On Thu, 16 Jan 2020 23:24:56 "Lux, Jim (US 337K)" wrote:
What I’m interested in is the idea of jobs that, if spread across many
nodes (dozens) can complete in seconds (<1 minute) providing
essentially “interactive” access, in the context of large jobs taking
days to complete. It’s not clear to me that the current schedulers
can actually do this – rather, they allocate M of N nodes to a
particular job pulled out of a series of queues, and that job “owns”
the nodes until it completes. Smaller jobs get run on (M-1) of the N
nodes, and presumably complete faster, so it works down through the
queue quicker, but ultimately, if you have a job that would take, say,
10 seconds on 1000 nodes, it’s going to take 20 minutes on 10 nodes.
Generalizations are prone to failure but here we go anyway...
If there is enough capacity and enough demand for both classes of jobs
one could set up queues for the specific types, to keep the big ones and
the small ones apart, with pretty much constant utilization.
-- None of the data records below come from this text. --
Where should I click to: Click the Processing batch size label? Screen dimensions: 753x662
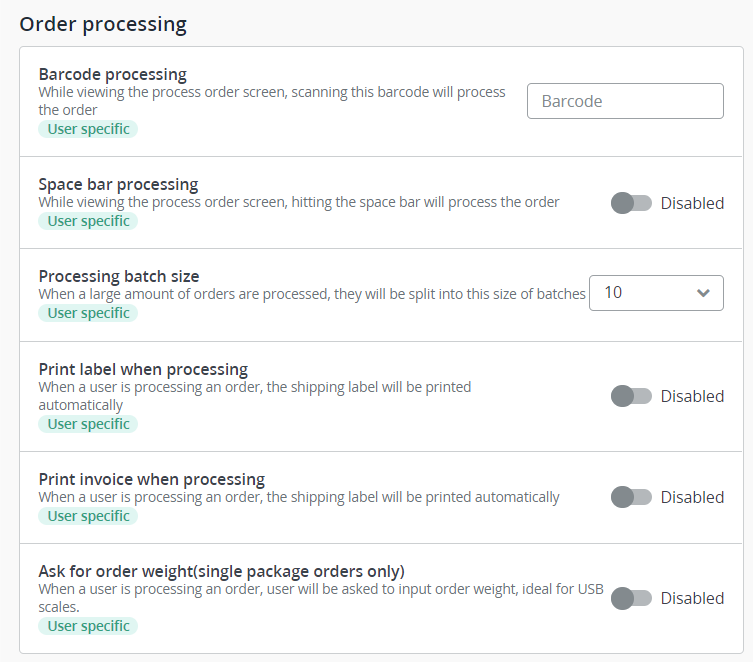pyautogui.click(x=118, y=276)
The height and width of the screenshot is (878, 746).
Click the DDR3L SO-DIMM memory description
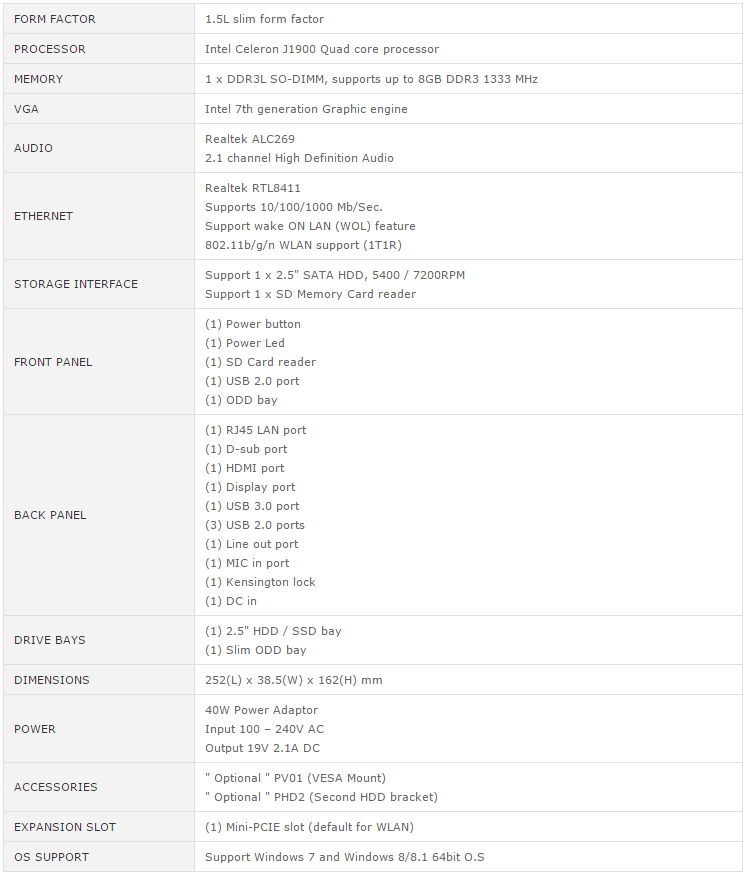tap(372, 79)
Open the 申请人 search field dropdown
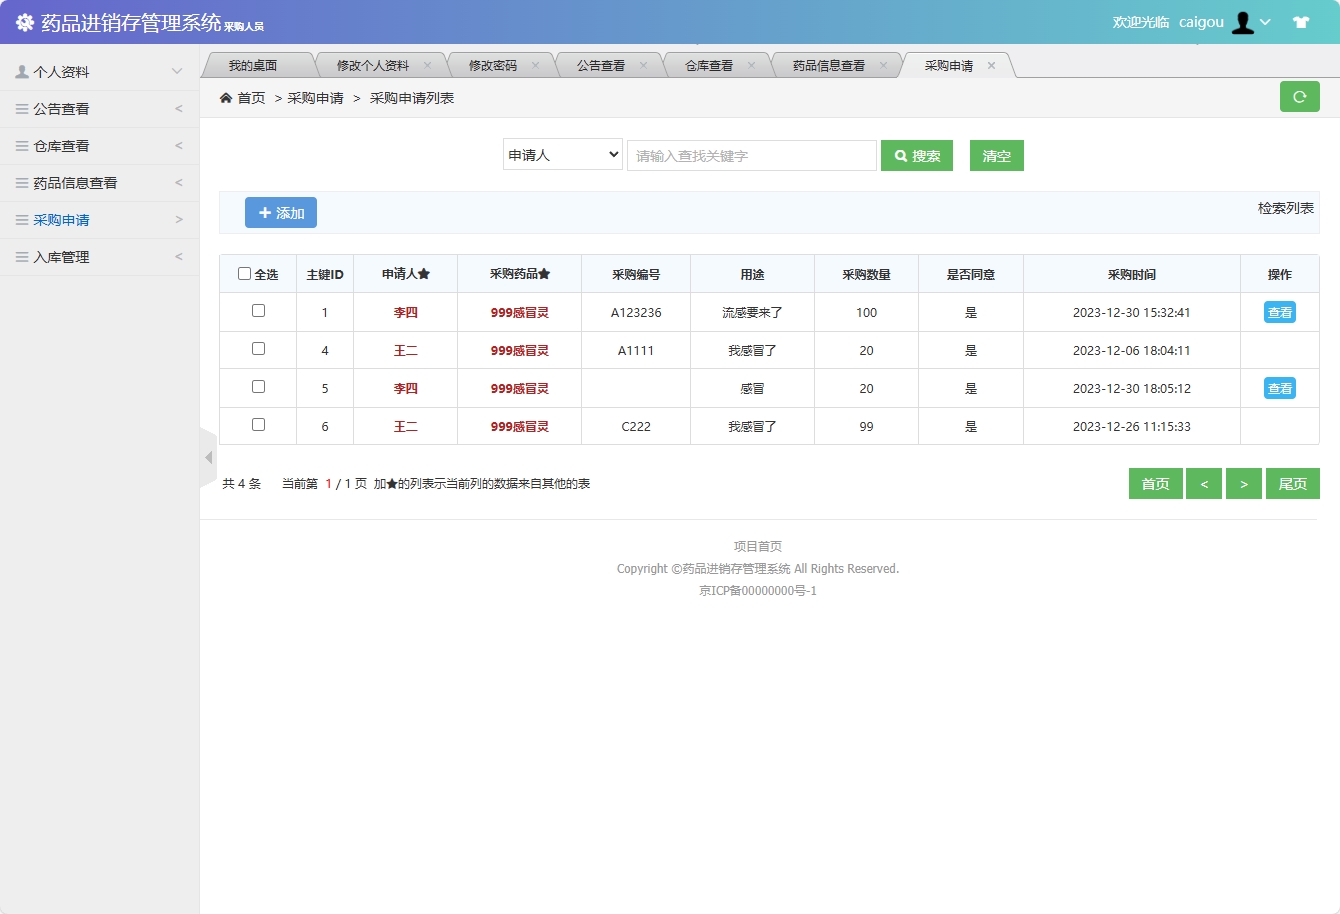The image size is (1340, 914). 562,155
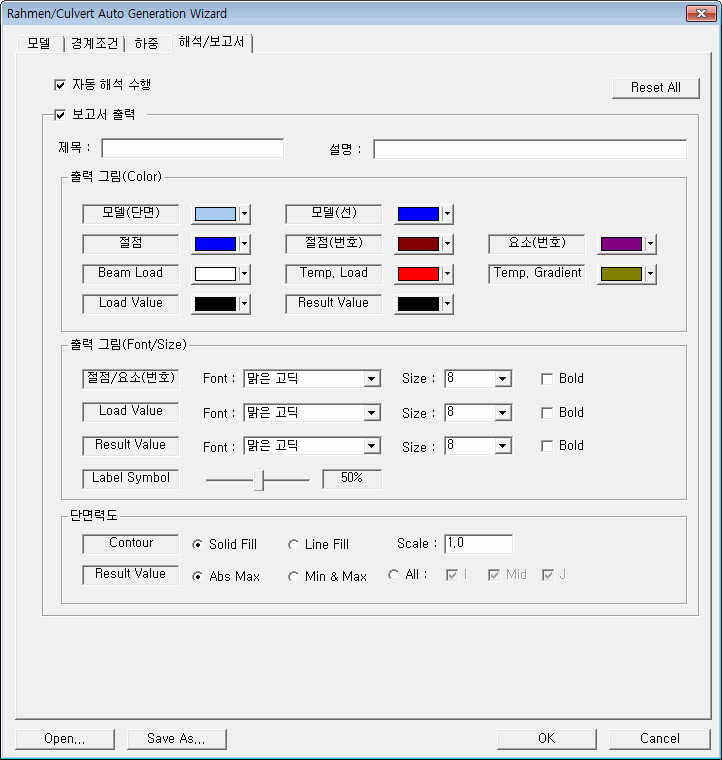The height and width of the screenshot is (760, 722).
Task: Choose the Min & Max result option
Action: click(x=293, y=576)
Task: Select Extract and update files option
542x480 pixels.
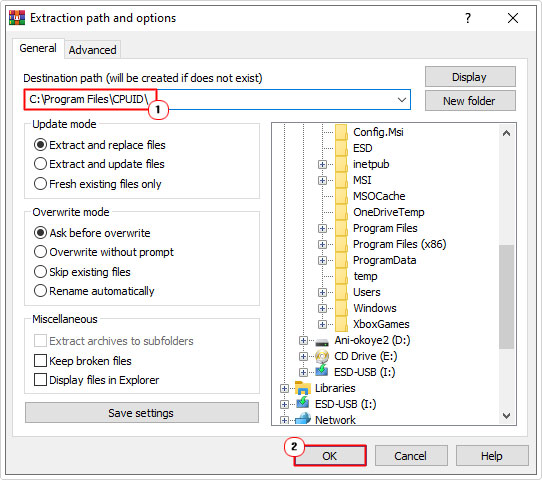Action: pyautogui.click(x=99, y=164)
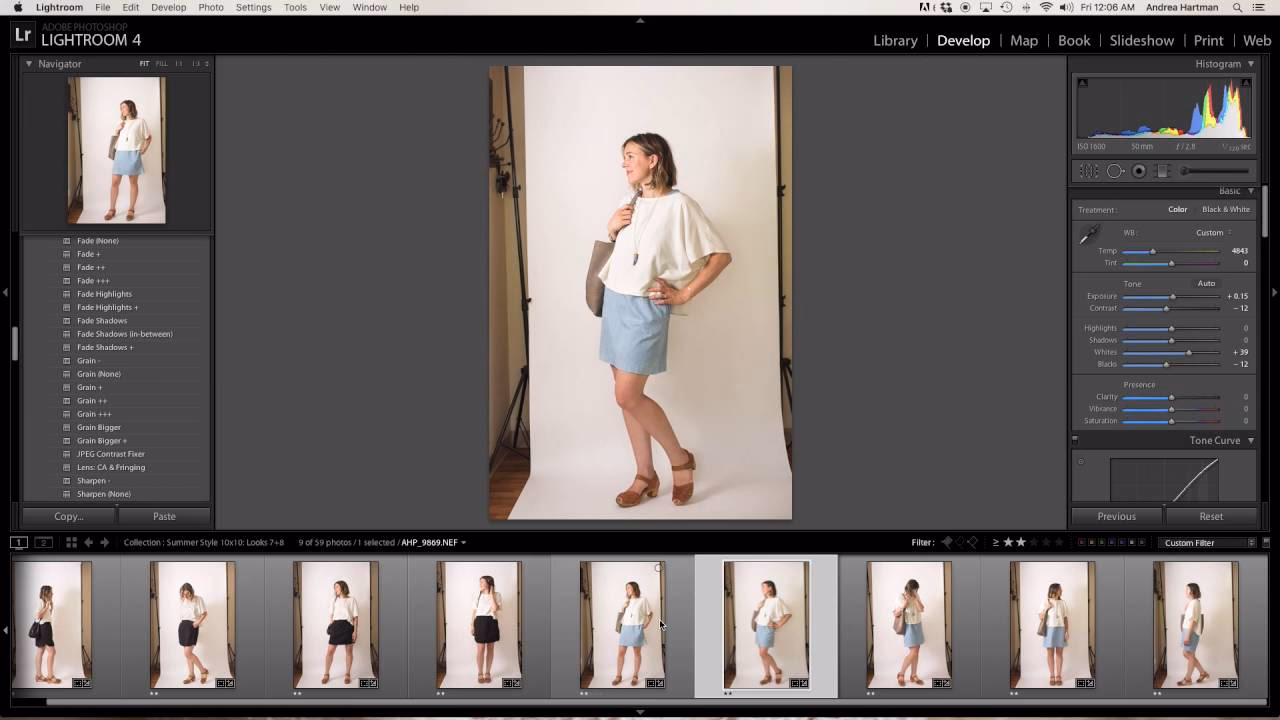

In some instances it may be possible to define the benefit (in some
unit, let's say dollars) for obtaining a given job's results and also
define the costs (in the same units) for node/hours, wait time, and
other resources. Using that function it might be possible to schedule
the job mix to maximize "value", at least approximately. Based solely
on times and nodes, without some measure of benefit and costs it might
be possible to optimize node utilization (by some measure), but spinning
the CPUs isn't really the point of the resource, right? I expect that
whatever job mix maximizes value will also maximize optimization, but
not necessarily the other way around. I bet that AWS's scheduler uses
some sort of value calculation like that.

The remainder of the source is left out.